2012年度入試問題 学校別分析1 【雙葉中、女子学院中】

 それでは今回から具体的な学校別の入試問題分析を行います。
 まず雙葉中、女子学院中の分析です。

雙葉中
 大問6題、小問12問の構成で、試験時間は50分です。出題の難易度は昨年に比べると少し易しくなりました。合格に必要な得点率は65%です。合格最低点が公表されていて、昨年度が300満点中205点、今年度が190点ですが、算数はむしろ易しくなった気がします。小問12問中7問正解で58%、8問正解で67%ですので、難易度Bの問題を4問落としても合格点がとれるということです。

 問題を順番に見ていきます。
 まず大問1の(1)の計算問題です。雙葉中の計算問題はとても面倒なのですが、ぜったいにここで落としてはいけません。ぜったいに間違えないために、3回は解くくせをつけましょう。□を求める問題の場合は、答えが出たら□に当てはめて解き直しましょう。3~4分かかってもかまいませんので、必ず解き直して正解を導き出しましょう。(2)(3)は簡単です。短時間で解くようこころがけましょう。

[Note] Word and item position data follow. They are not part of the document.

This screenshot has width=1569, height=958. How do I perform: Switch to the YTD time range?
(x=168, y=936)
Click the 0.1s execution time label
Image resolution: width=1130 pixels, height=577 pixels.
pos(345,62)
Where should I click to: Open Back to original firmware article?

 大問2は暦がからむ問題で、ちょっと整理が必要です。こういう問題の危険なところは書き出しに没頭してしまうと時間を忘れてしまうということです。前半で時間を使いすぎると最後まで解けなくなってしまうので、すぐに解けないなと思ったらいったんとばしましょう。

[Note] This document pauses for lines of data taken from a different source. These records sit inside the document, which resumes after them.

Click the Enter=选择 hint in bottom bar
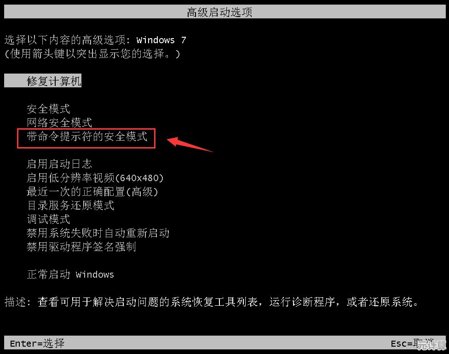 click(x=37, y=343)
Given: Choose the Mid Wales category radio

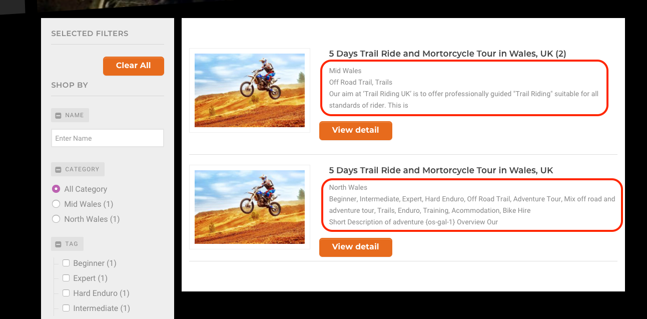Looking at the screenshot, I should click(x=56, y=204).
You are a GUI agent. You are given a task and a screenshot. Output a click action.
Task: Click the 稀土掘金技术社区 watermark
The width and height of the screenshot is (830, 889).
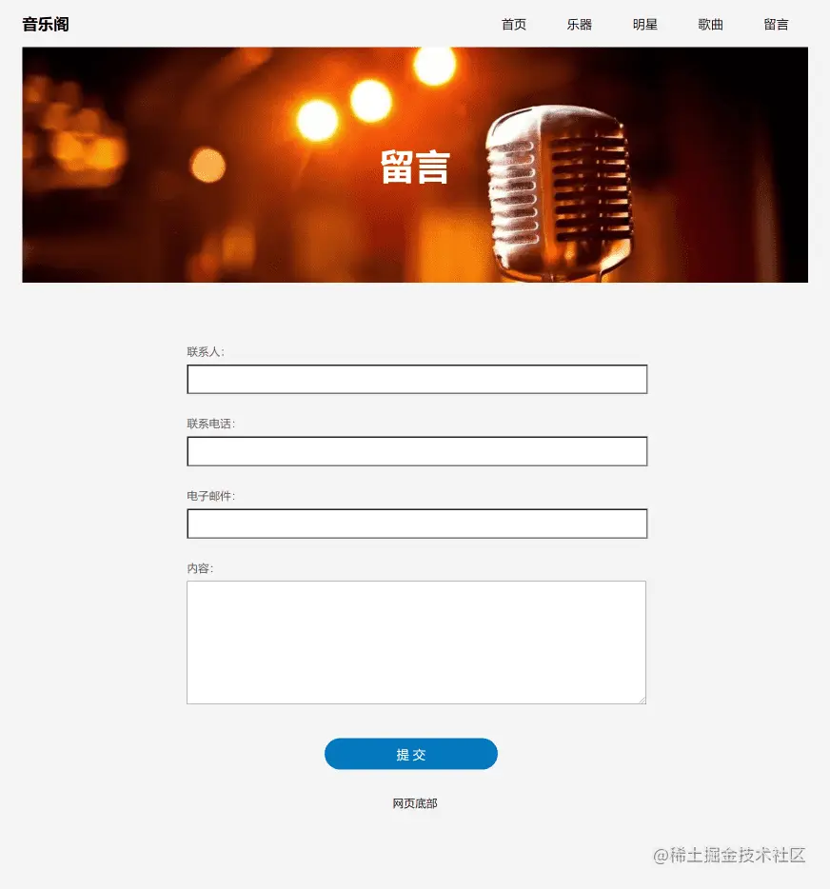tap(729, 855)
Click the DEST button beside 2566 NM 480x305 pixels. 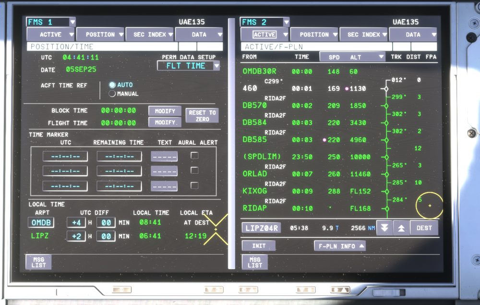click(424, 227)
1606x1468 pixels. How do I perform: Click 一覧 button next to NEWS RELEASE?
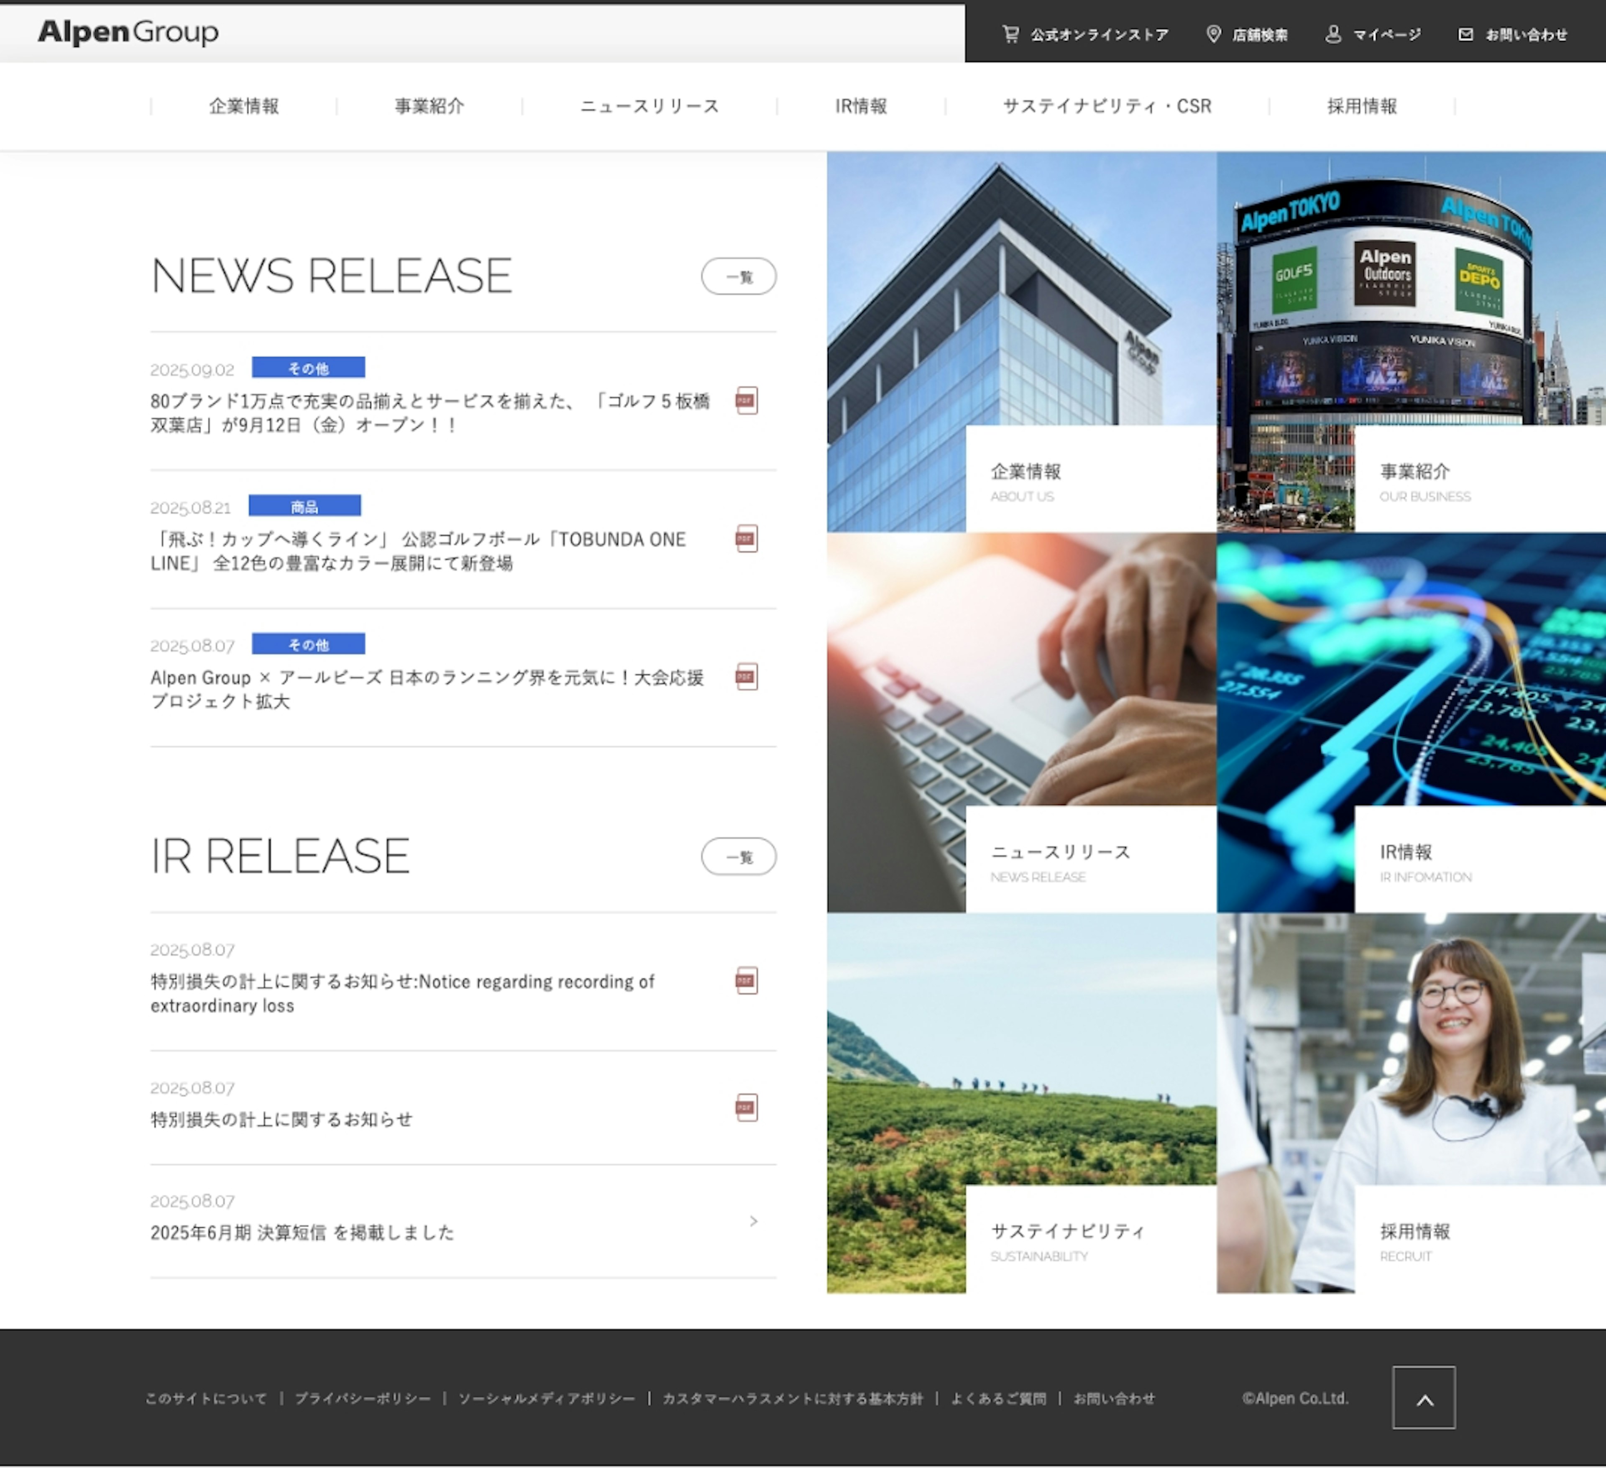(738, 276)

 大問3は、文章題ですが、分数の計算練習のような問題です。易しい問題ですので必ず正解しましょう。

 「2012年度の合否を分けた1題」は大問4の速さの問題です。
 計算が面倒ですが、地道に解いていくしかありません。(1)は必ず正解してほしいですが、(2)で時間を使いすぎるといけないので、わからないようでしたら先に進みましょう。

 大問5は、これまた(1)は計算が面倒ですが、雙葉中はとにかく(1)はすべて必ず正解できなければいけませんので、きちんと計算しましょう。(2)は表にして書いていけば答えが出ますが、慣れていないとちょっととまどうかもしれません。捨ててもかまいません。

 大問6は、また速さの問題です。計算が少し面倒ですが難問ではありません。他の問題と同様(2)が少し難しいです。

 合格するためのポイントは、難易度Bの問題を難しいと判断して飛ばせるかどうかにかかっています。難易度Bの問題を後回しにして難易度Aの問題をすべて正解し、最後に飛ばした難易度Bの問題に戻って、1問でも正解できれば合格点をとることができます。

 今年度は考えさせる問題があまりなく、計算力勝負になりました。


女子学院中
 大問7題、小問15問の構成で、試験時間は40分。ものすごく忙しいです。ただ問題の難易度は、昨年度と比較すると2段階くらい下がりました。したがって80%くらいはとらないと合格が厳しいかもしれません。小問12問正解で80%ですから、難易度Bの問題を2つ落として、難易度Aの問題をあと1つ落としても大丈夫です。

 大問1の(1)の計算問題は、雙葉中より取り組みやすいです。これも最低2回は解いて確実に正解してから(2)以降に進みましょう。(2)(3)は難しくないので、あっさり解けるでしょう。(4)の角度の問題ですが、上位校で角度の問題が出るのは、女子学院中とフェリス女学院中だけです。
 女子学院中の角度の問題はいつも難しいことが多く、私は「地雷問題」と呼んでいるのですが、今年度は簡単でした。(5)も簡単でここまではつまずくところがありません。ただ(6)は図形が苦手なお子さまは恐らく解けない問題だと思います。図形の問題の危険なところは、もうちょっとで解けそうといった感覚がずっと続くことです。そうすると時間を使ってしまうことになりますので、図形が苦手なお子さまは、(6)はちゅうちょなく捨てたほうがよいでしょう。

 大問2は、見た目が目新しいですが、シンプルな倍数の問題です。

 大問3は、よく出る古典的な問題です。おそらく何度も解いたことがある問題でしょう。書き出していけば低学年でも答えが出せますので取り組んでみましょう。

 大問4は、和と差の問題です。2分くらいで解きましょう。

 大問5は一見難しそうな立体に見えますが、直方体を切断したと書いてありますので直方体に戻して考えれば簡単です。大問1の(6)の問題より簡単です。

 大問6の(2)の後半の問題は、今年度の女子学院中の問題の中で最も難しい問題でした。

 大問7は、比が不得意でなければ簡単な問題です。3~4分で解くことができます。

 「2012年度の合否を分けた1題」は大問7です。
 この問題自体は簡単なのですが、ここまで解ききることができるかどうかが合否の分かれ目になったのではないでしょうか。かつての多量速解型の出題傾向に戻りました。

 ポイントは大問1の(6)と大問6の(2)に時間をとられすぎないことです。